私自身、研究者の立場としてセルカルチャーインサートのフィルターの孔数が少ないのには怒りを覚えました。確かにメーカーのサイトには孔数が公表されているのですが、電子顕微鏡の画像を見るまでは、比較的十分な孔数なのだろうと思っていました。皆さん、見たらびっくりします。セルカルチャーインサートで共培養実験をした結果が、共培養しても変化なしといった結果として解釈された論文が数多く存在しているのだろうと思います。その真実は共培養効果が孔数の少なさと細胞が孔を塞いでいるため、ほとんど共培養されていないだけの結果なのに、、、、というセルカルチャーインサートでの実験結果が根底から揺らぐような状況なのです。

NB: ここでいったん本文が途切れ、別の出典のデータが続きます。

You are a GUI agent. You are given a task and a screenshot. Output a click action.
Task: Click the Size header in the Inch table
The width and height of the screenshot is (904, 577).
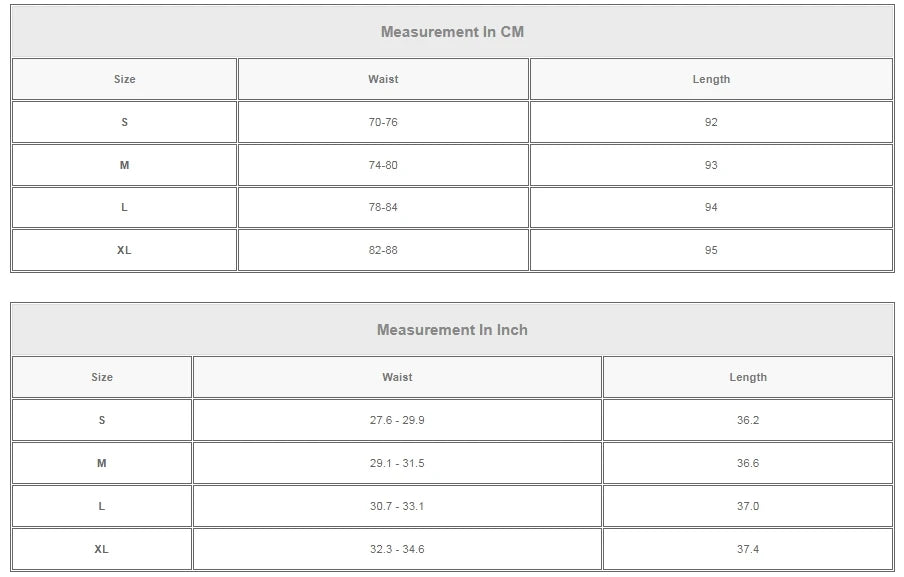(102, 377)
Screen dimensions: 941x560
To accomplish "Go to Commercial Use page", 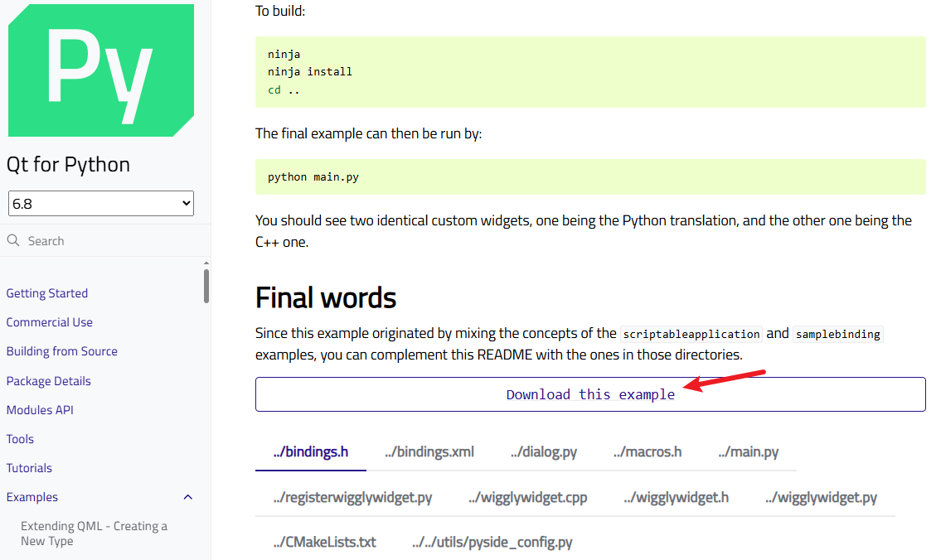I will point(50,322).
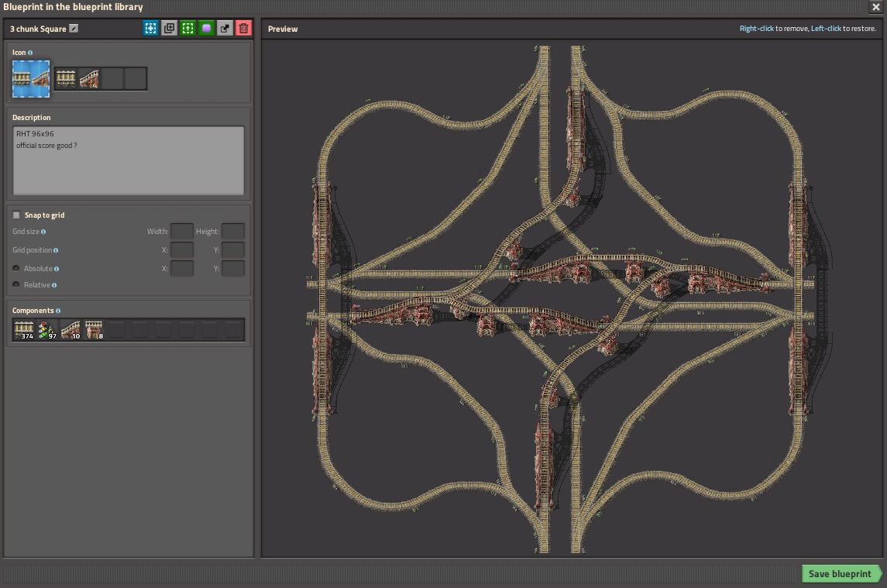Click the grey duplicate blueprint icon
Screen dimensions: 887x588
(x=169, y=29)
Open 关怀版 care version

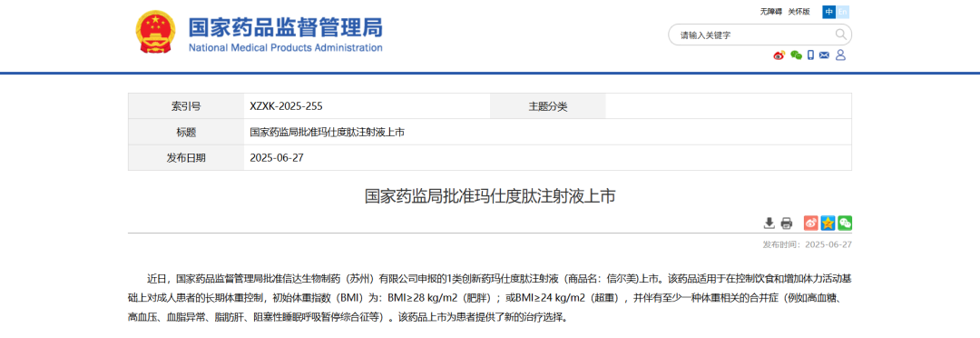tap(799, 11)
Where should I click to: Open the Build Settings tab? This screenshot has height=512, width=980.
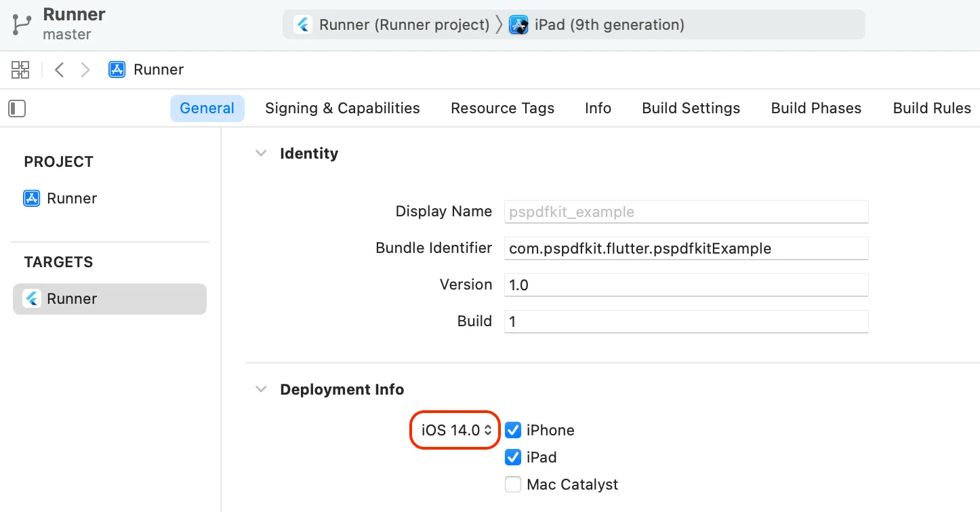(691, 109)
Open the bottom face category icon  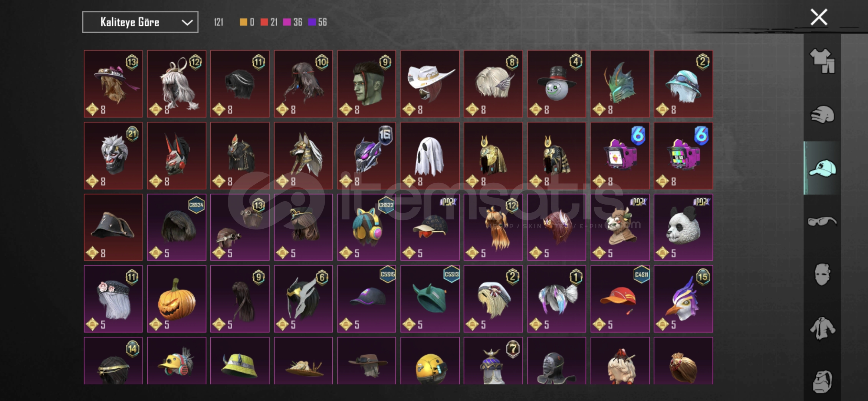[822, 381]
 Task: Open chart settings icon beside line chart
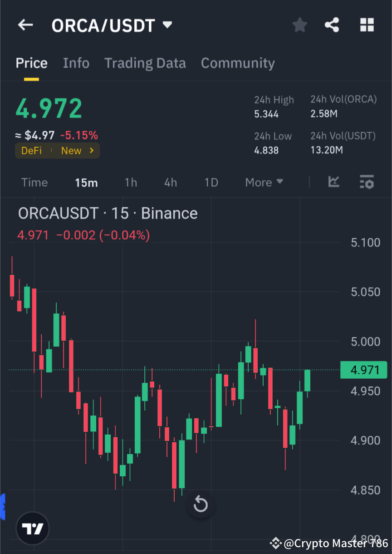pyautogui.click(x=367, y=182)
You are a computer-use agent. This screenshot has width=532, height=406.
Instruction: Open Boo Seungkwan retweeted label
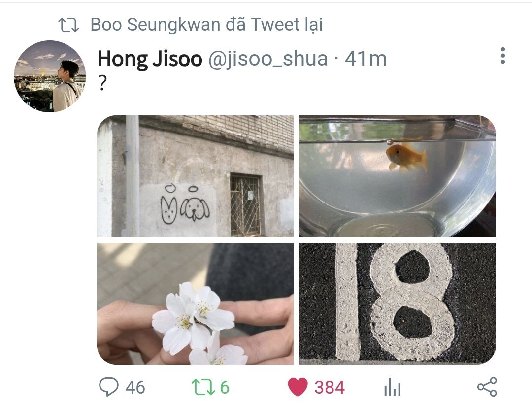click(x=206, y=25)
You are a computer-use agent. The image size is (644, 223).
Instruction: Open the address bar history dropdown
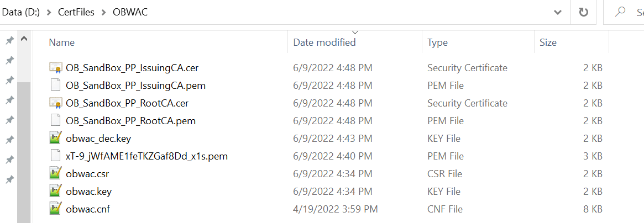[x=557, y=12]
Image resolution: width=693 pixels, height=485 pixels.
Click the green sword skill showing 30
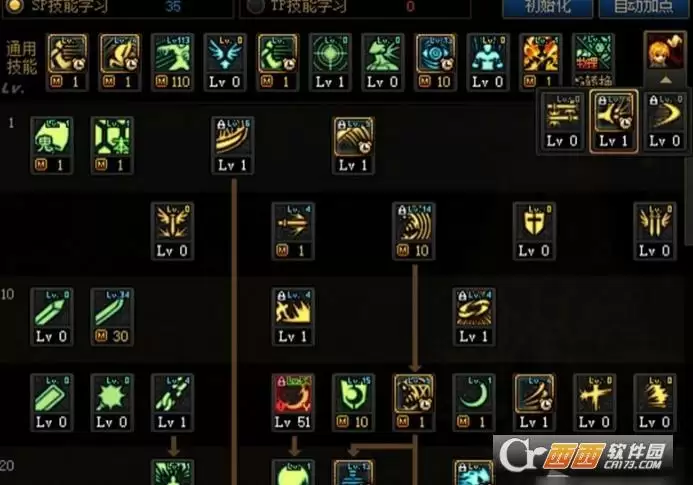112,317
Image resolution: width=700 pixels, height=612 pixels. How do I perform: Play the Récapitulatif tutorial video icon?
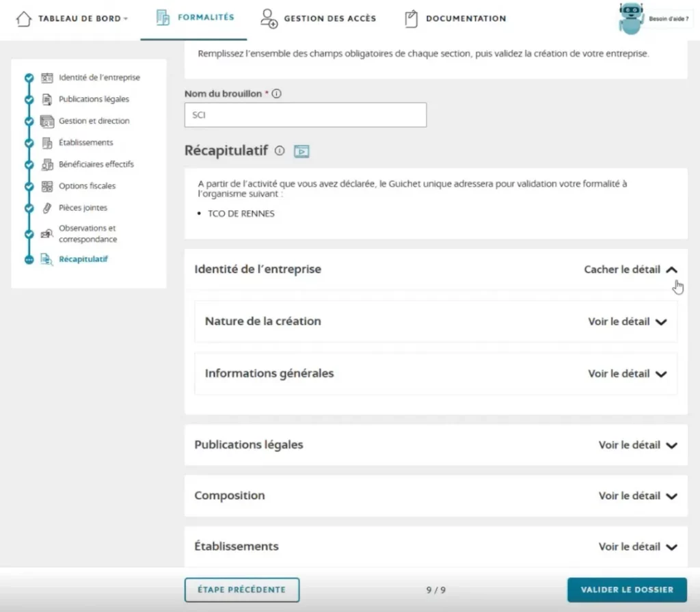[x=301, y=151]
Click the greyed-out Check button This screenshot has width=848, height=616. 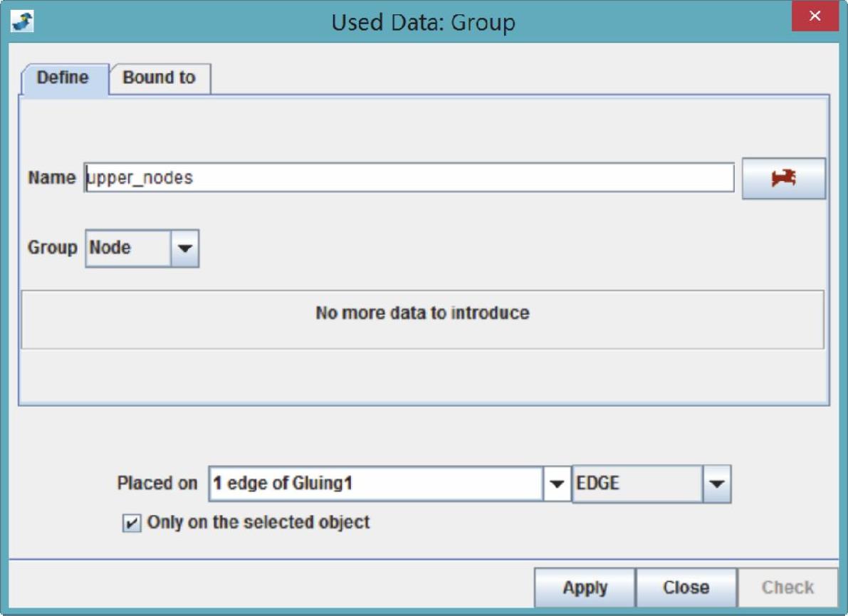tap(787, 588)
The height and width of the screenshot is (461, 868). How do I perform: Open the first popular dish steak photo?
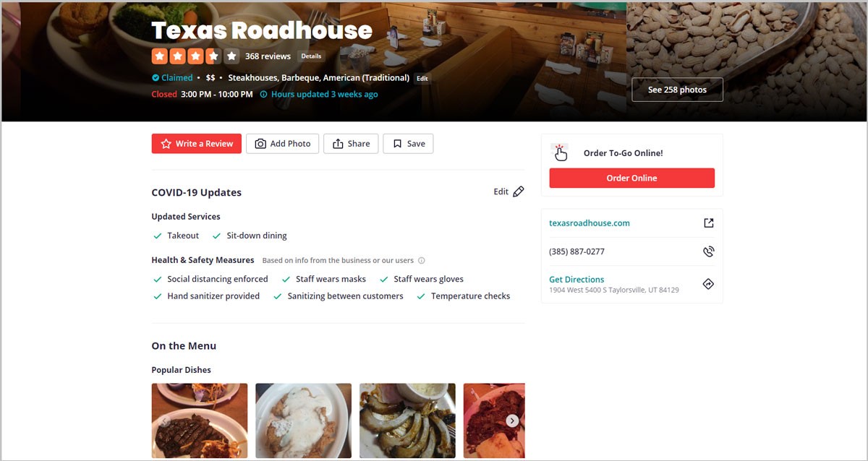pos(200,421)

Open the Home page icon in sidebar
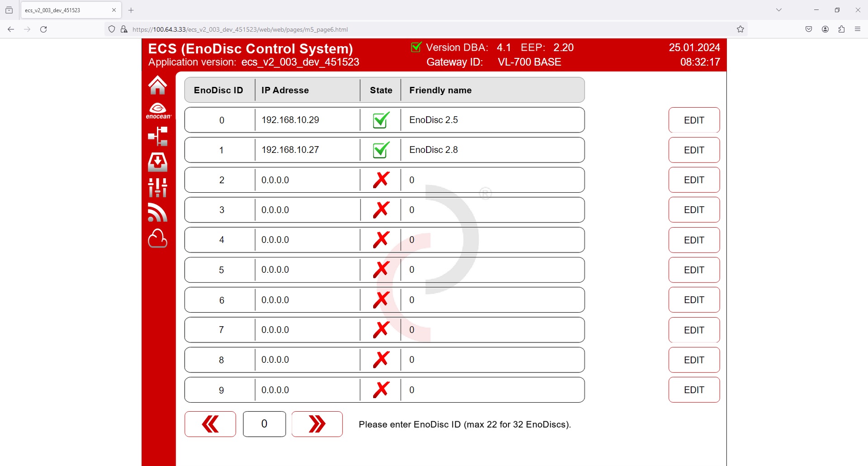click(x=157, y=85)
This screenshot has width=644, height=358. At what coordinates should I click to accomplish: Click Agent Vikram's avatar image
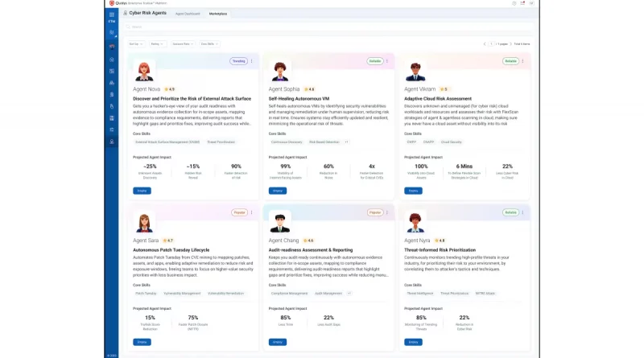click(416, 71)
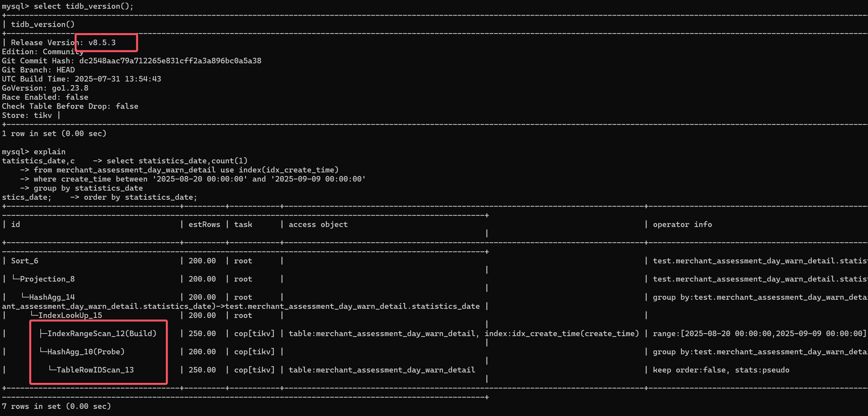Click the Git Commit Hash value
Screen dimensions: 868x416
click(x=170, y=61)
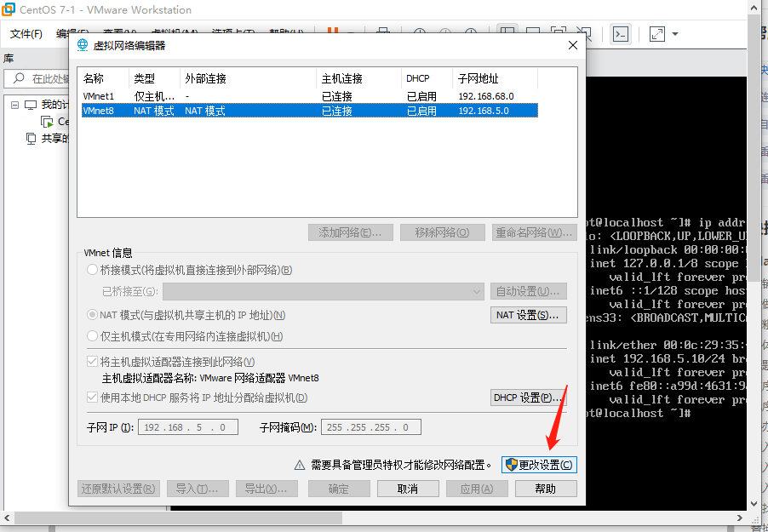This screenshot has width=768, height=532.
Task: Open the console view icon on toolbar
Action: click(x=621, y=32)
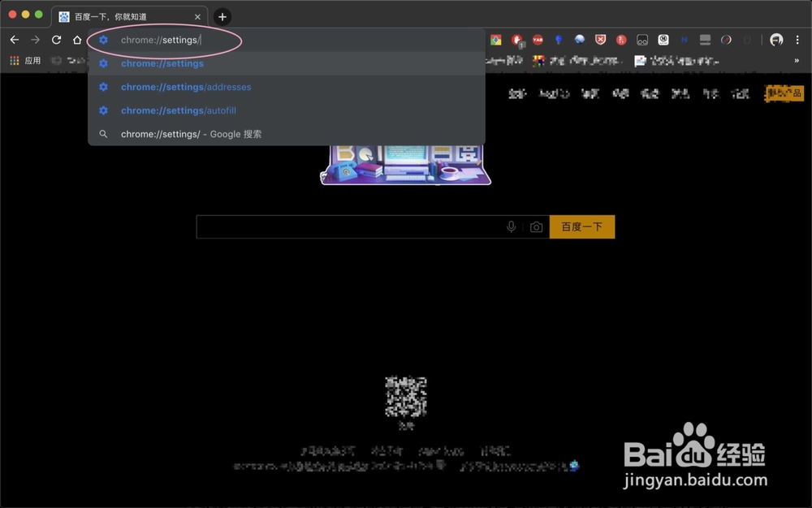Click the apps grid icon on bookmarks bar
Image resolution: width=812 pixels, height=508 pixels.
coord(14,60)
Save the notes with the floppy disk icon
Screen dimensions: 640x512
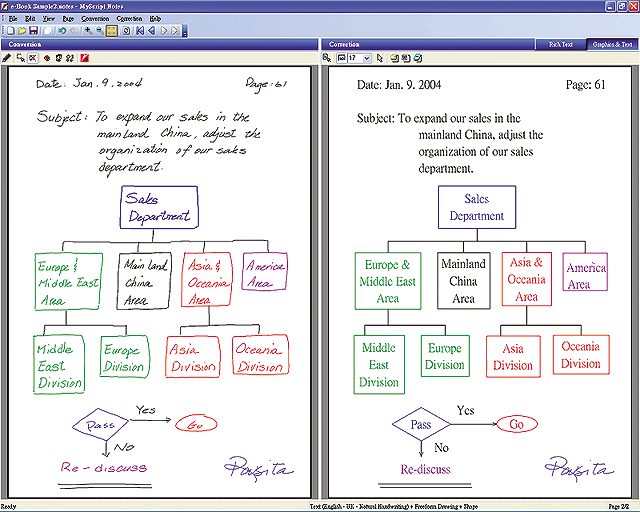click(33, 31)
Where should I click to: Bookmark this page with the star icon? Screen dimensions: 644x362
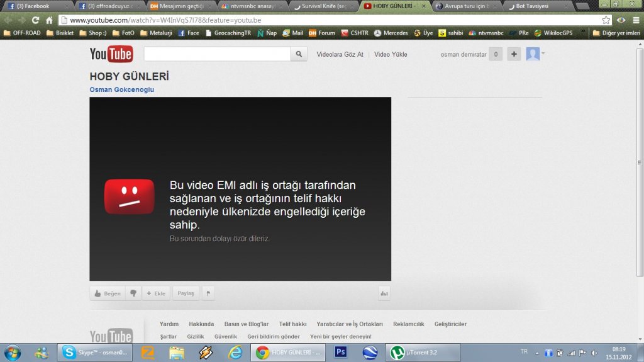[606, 20]
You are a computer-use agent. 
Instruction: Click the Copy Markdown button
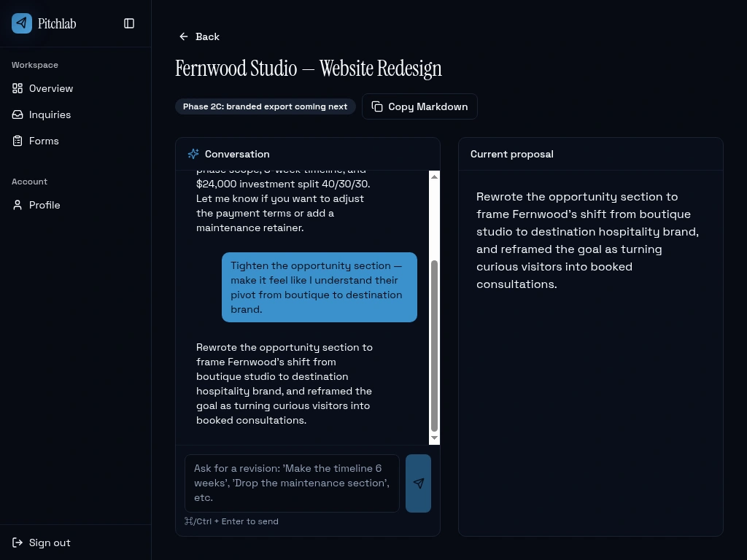coord(419,106)
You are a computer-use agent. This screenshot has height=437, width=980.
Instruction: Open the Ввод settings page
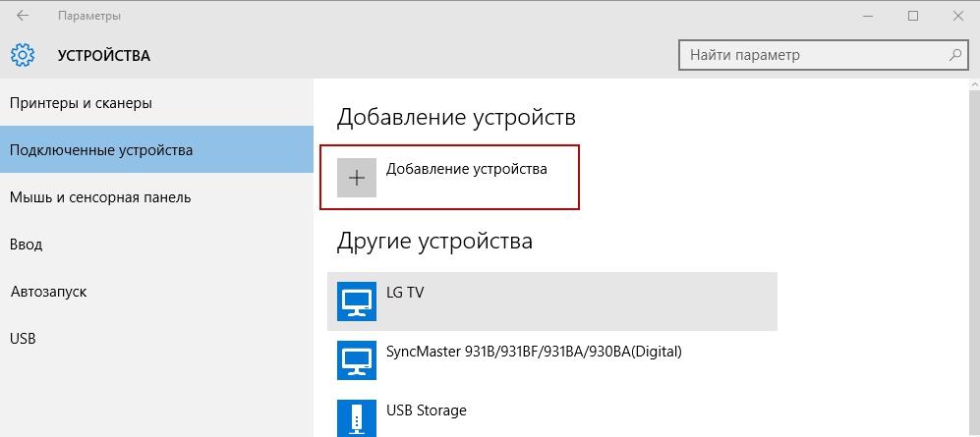28,245
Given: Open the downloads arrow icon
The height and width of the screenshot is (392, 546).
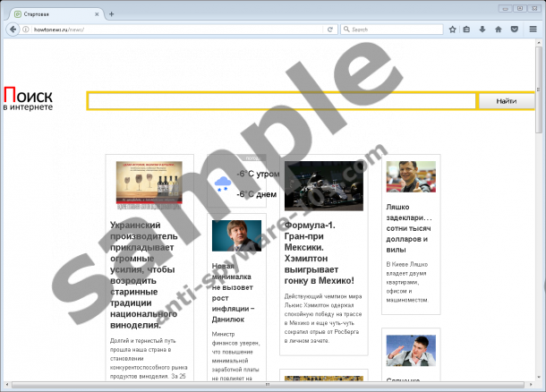Looking at the screenshot, I should point(482,29).
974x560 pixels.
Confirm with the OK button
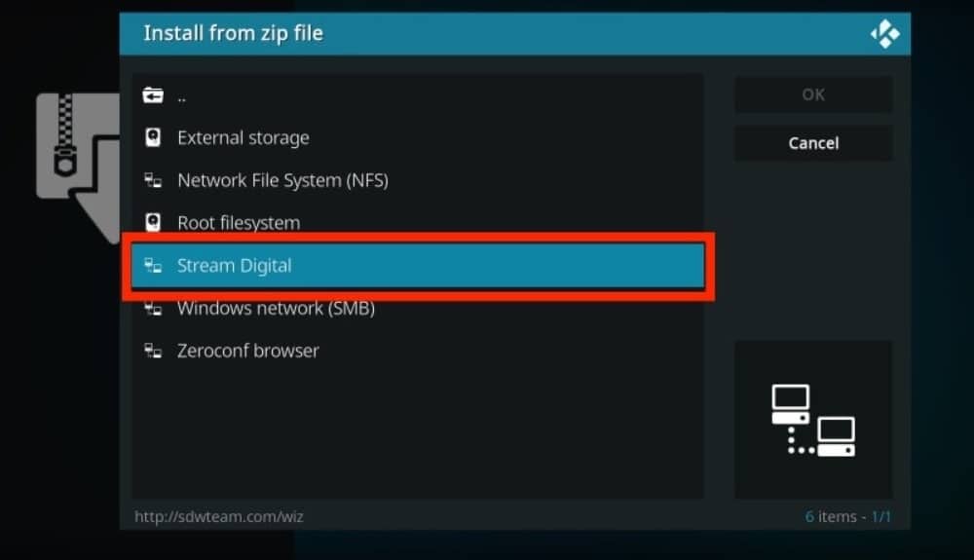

セルカルチャーインサートは、50年以上前に、細胞浸潤をみるためのシステムとして開発されたものです。その場合のフィルターの孔のサイズは細胞が楽々に通りぬけられる大きなサイズです。細胞浸潤を見る場合は、細胞が孔を塞ぐことがないので問題ないと思います。しかし、いつの間にか、セルカルチャーインサートは、共培養の代名詞となり、細胞が通り抜けず細胞が分泌する物質がフィルターの孔を行き来して共培養効果を持つとされて、ずっと使用されています。いわば常識となっています。ところが、よく考えてみてください。細胞よりはるかに小さいサイズの孔の空いたフィルターに、細胞が載っているのです。フィルターの孔を細胞が塞いでいるのは理論的には当たり前なのですが、これまで誰もそんな事実を警鐘しなかったのでしょうか? しかも、確認した有名メーカーのセルカルチャーインサートのフィルターの孔数は極端に少なく、これでは実験が成立しないと思われるような少なさでした。

これまで、セルカルチャーインサートを批判的に記載する記事は書かないようにしていましたが、比較データ及び電子顕微鏡データを取得してみて、研究者として皆さんに警鐘しないといけないと思い、仕方なく明らかにするものです。これらの結果は、論文として投稿していきます。セルカルチャーインサートを実験系で使用している研究者の方は、今一度慎重に考えてみてください。細胞数がかなり少なければ問題ないのだと思いますが、培養期間中に見えない上側のウエルの細胞数が少ない保証はありますか? 細胞数が少なすぎると、実験結果にも影響が出てきます。目視による確認は必須ですが、確認できていますでしょうか?

これがセルカルチャーインサートの真実です。